Key Experimental Results¶
Main Results¶
LLaVA-NeXT (8B) at 50% Sparsity:
| Method | MME-cognition | MMMU | MathVista | MMBench | Relative Score |
|---|---|---|---|---|---|
| Full Model | 376.8 | 40.1 | 36.2 | 72.2 | 100% |
| TAMP | 341.0 | 35.7 | 31.9 | 66.3 | 90.9% |
| Ours | 353.1 | 38.2 | 34.6 | 69.8 | 94.6% |
VideoLLaMA2 (7B) at 60% Sparsity:
| Method | Clotho-AQA | MuchoMusic | VideoMME | NextQA-MC | Relative Score |
|---|---|---|---|---|---|
| Full Model | 85.6 | 58.9 | 48.7 | 73.3 | 100% |
| TAMP | 84.2 | 55.9 | 42.5 | 70.9 | 95.0% |
| Ours | 84.9 | 58.1 | 48.0 | 72.5 | 96.7% |
Ablation Study¶
| Configuration | Description | Relative Score Change |
|---|---|---|
| Remove Zigzag (Standard PH) | Cannot handle non-monotonic evolution | -2.1% |
| Remove EPI (Original PD) | Unstable layer-wise analysis | -1.5% |
| k=5 vs k=15 vs k=25 | k=15 is optimal | k=15 Best |
| α=0.5 vs α=1.0 vs α=2.0 | α=1.0 is optimal | α=1.0 Best |
Key Findings¶
- Topological activity is high in shallow layers (forming low-level multimodal structures) and consistency is high in mid-to-deep layers (structural redundancy), aligning with intuition.
- Superiority is more pronounced at high sparsity rates (>60%), indicating that topology-aware pruning accurately identifies critical layers.
- The search phase takes only 5.7 minutes (single calibration), much faster than SparseGPT/Wanda which require multiple forward passes.

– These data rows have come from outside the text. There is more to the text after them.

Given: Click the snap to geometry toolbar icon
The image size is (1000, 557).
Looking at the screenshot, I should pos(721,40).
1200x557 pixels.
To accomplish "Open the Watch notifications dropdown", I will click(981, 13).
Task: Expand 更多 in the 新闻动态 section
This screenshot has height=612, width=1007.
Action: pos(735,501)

- VRAM reduced by 43% and inference latency dropped from 105.4ms to 60.3ms (1.75x speedup) at 50% sparsity.
Highlights & Insights¶
- Innovative TDA-Compression Connection: Elegantly transforms persistent homology from a mathematical tool into a practical pruning criterion, providing a new perspective on representation structures in deep networks.
- "Transition-Critical Layer" Concept: Identifies layers that are locally redundant but globally indispensable, which traditional methods often fail to detect.

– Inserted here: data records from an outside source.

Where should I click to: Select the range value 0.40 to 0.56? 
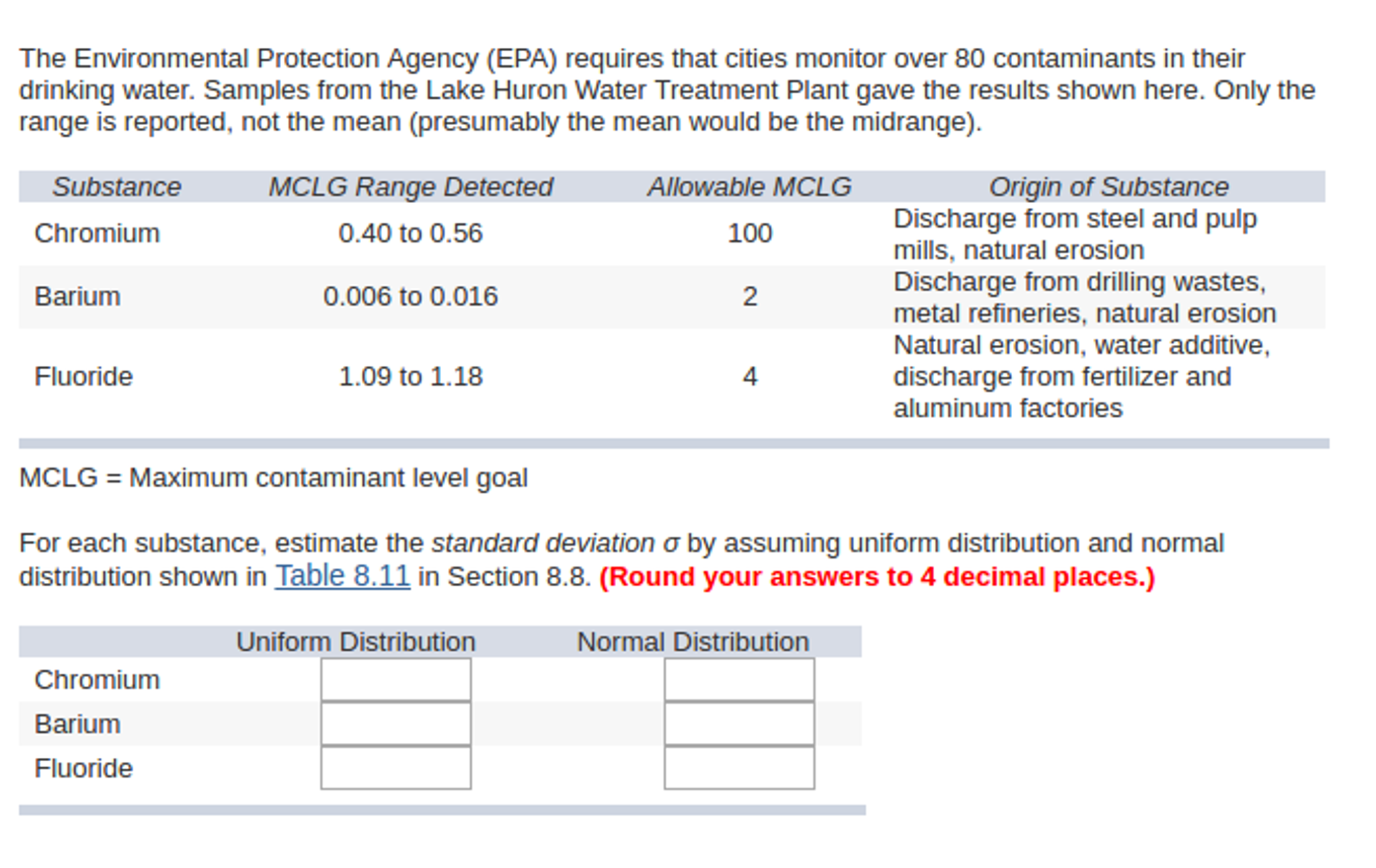[410, 233]
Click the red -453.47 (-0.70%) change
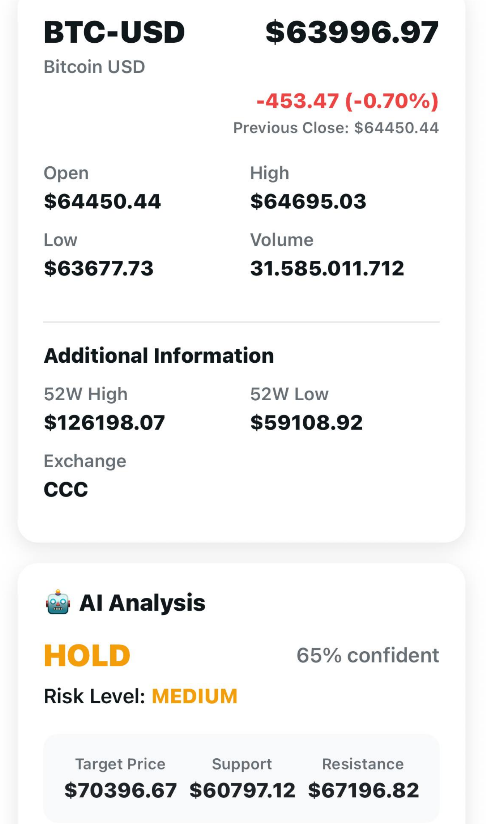 point(347,100)
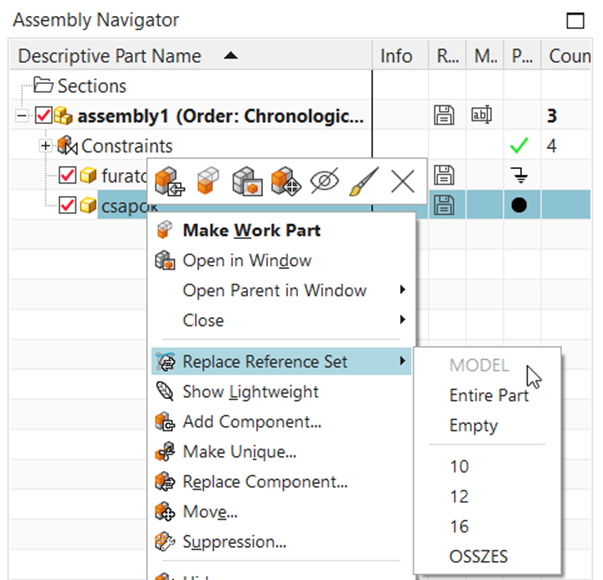Click the move component icon in mini toolbar
Viewport: 603px width, 580px height.
click(285, 181)
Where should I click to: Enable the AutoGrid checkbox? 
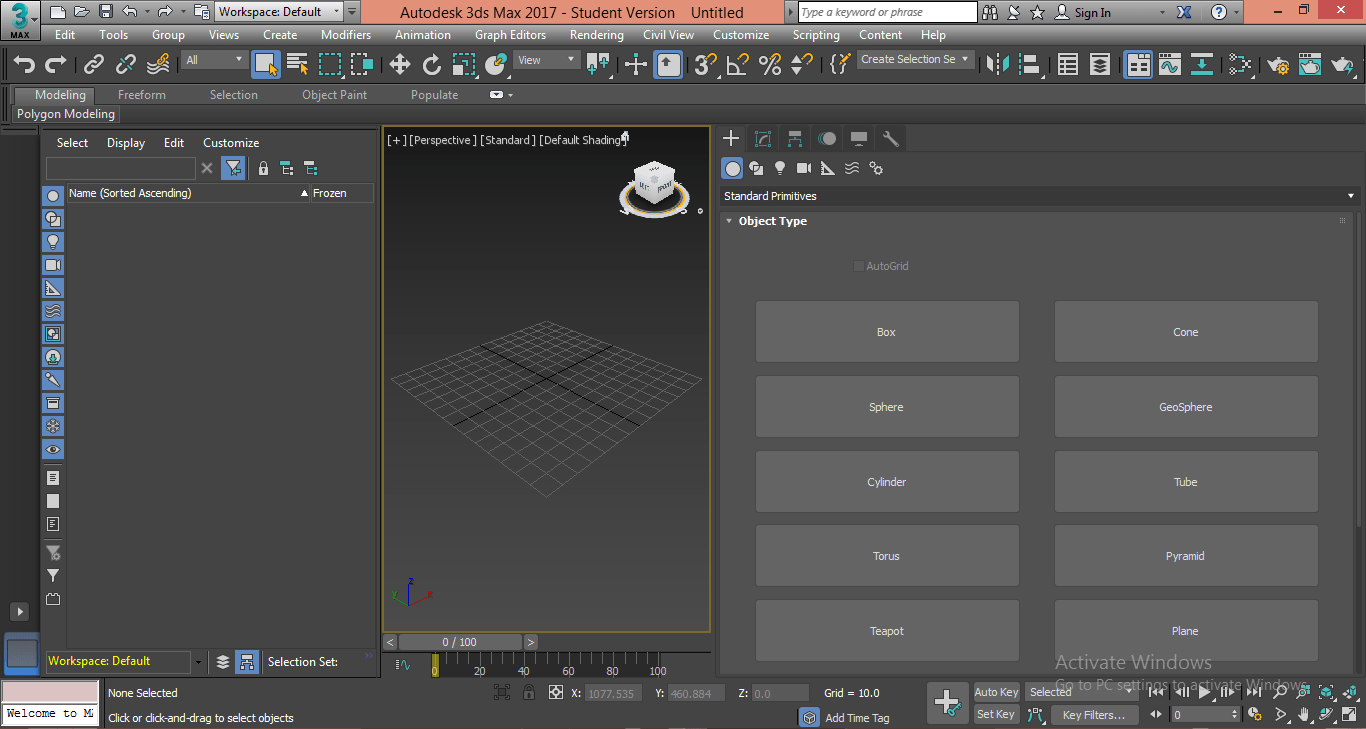tap(858, 266)
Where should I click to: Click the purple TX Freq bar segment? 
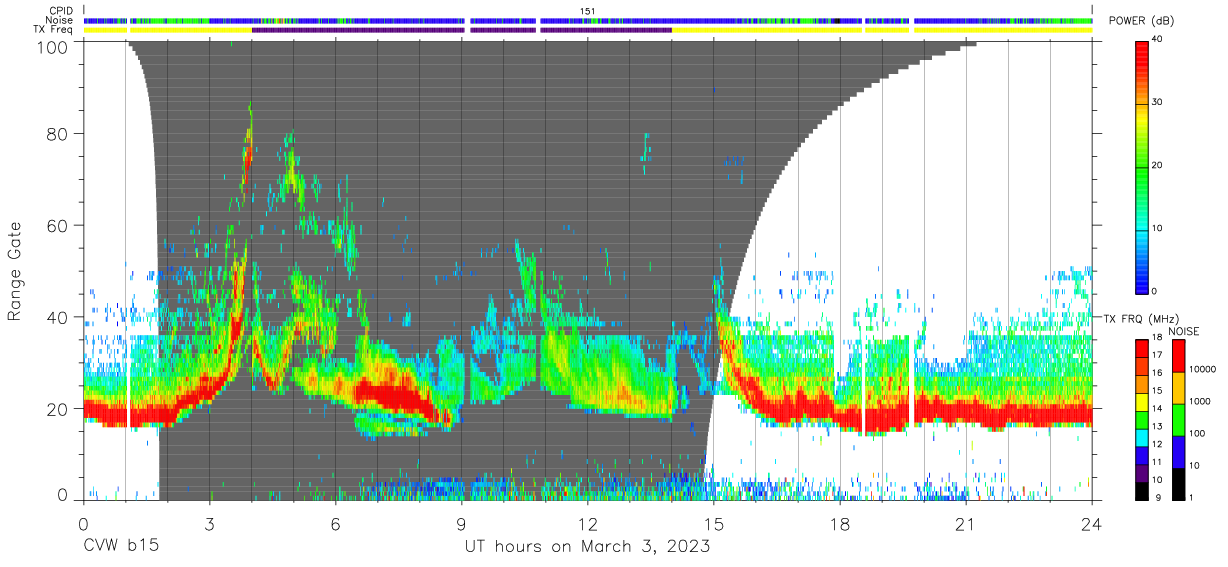[x=358, y=29]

- Generalization: Does not depend on specific architectures and works across both image and video LVLMs, with potential transferability to pure LLMs.
Limitations & Future Work¶
- Only 0D and 1D persistent homology are considered; higher dimensions might contain valuable information but increase computational cost.
- Calibration data selection may influence topological analysis; robustness to out-of-distribution (OOD) data needs verification.
- Currently a one-shot pruning method; progressive pruning or recovery via fine-tuning has not been explored.
- Computational complexity of zigzag filtration is linear with the number of layers but remains sensitive to point cloud scale.
Related Work & Insights¶
- vs LLM-Pruner / LLM-Streamline: These use local metrics like cosine similarity and miss global evolution; Ours provides a global view via zigzag PH.
- vs TAMP: TAMP is a strong baseline but relies on local signals; Ours shows greater advantages at high sparsity.
- vs Other TDA in LLM: Prior TDA work mostly focused on hallucination detection; this paper is the first to apply it to structural pruning.
Rating¶
- Novelty: ⭐⭐⭐⭐⭐ First application of zigzag persistent homology to LVLM layer pruning.
- Experimental Thoroughness: ⭐⭐⭐⭐ Covered multiple architectures and benchmarks, but lacks validation on larger-scale models.
- Writing Quality: ⭐⭐⭐⭐ Clear mathematical formalization, though the entry barrier for non-TDA readers is high.
- Value: ⭐⭐⭐⭐ Provides new theoretical tools for model compression.